Saryon contempló aquel artefacto, horrorizado.
—¡Almin bendito! —cuchicheó a Joram—. ¿Tiene al mayor Boris encerrado ahí dentro?
—No —respondió Joram, fatigado, casi con una sonrisa. Seguía de pie, pero sólo, al parecer, por un esfuerzo ingente de voluntad—. El mayor está en Merilon. Lleva un aparato como éste y, a través de él, dos hombres pueden comunicarse entre ellos. ¡No, silencio! ¡Dejadme escuchar! —Le hizo una señal a Saryon para que permaneciera en silencio.
El catalista no comprendía las palabras de Menju, que hablaba en su propia lengua. Observó a Joram en busca de una pista de lo que sucedía.
Al ver que los labios de su amigo se apretaban para formar una línea recta y severa, Saryon le preguntó en voz baja:
—¿Qué ocurre?
—Ha pedido un ataque aéreo. Van a desviar una de las naves de asalto del ataque a Merilon y la enviarán aquí.
—Sí, una salida muy simple, en realidad —señaló el Hechicero, complacido mientras cerraba el aparato y lo guardaba de nuevo entre sus ropas—. Los láseres de la nave barrerán todo el Jardín, e incinerarán por completo a nuestro enemigo. Luego la nave aterrizará y nos transportará lejos de aquí. Habrá un sanitario a bordo, Joram; te dará un estimulante que te ayude a soportar la debilidad y puedas ayudar a ganar la batalla de Merilon con la Espada Arcana. Recordando siempre, claro, que tendré a tu encantadora esposa al alcance de la mano, sin mencionar al catalista, los cuales lo pagarán si intentas, ¿cómo diríamos?, echarme del escenario.

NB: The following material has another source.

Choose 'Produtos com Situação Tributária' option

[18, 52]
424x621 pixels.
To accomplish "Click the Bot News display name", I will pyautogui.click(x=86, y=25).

Echó hacia atrás una de las mangas de la túnica y consultó un artilugio que llevaba en la muñeca.
—Llegará en cuestión de minutos.
Si Saryon no comprendió aquellas palabras que le eran desconocidas, sí comprendió su significado. Miró a Joram. Su rostro carecía de expresión y sus ojos se mantenían cerrados. ¿Se sentiría tan desesperanzado, tan derrotado, tan herido como para rendirse? ¿Realmente, como había dicho, no valía la pena seguir luchando?
El catalista intentó rezar a Almin, convocar aquella Presencia; con desesperación trató de agarrar la Mano que se tendía hacia él. Pero fue el miedo quien en su lugar se apoderó de él; se agarró a su garganta con dedos de piedra y ahogó la fe de Saryon. La Mano vaciló, luego desapareció y el catalista comprendió, con amargura, que todo había sido una ilusión.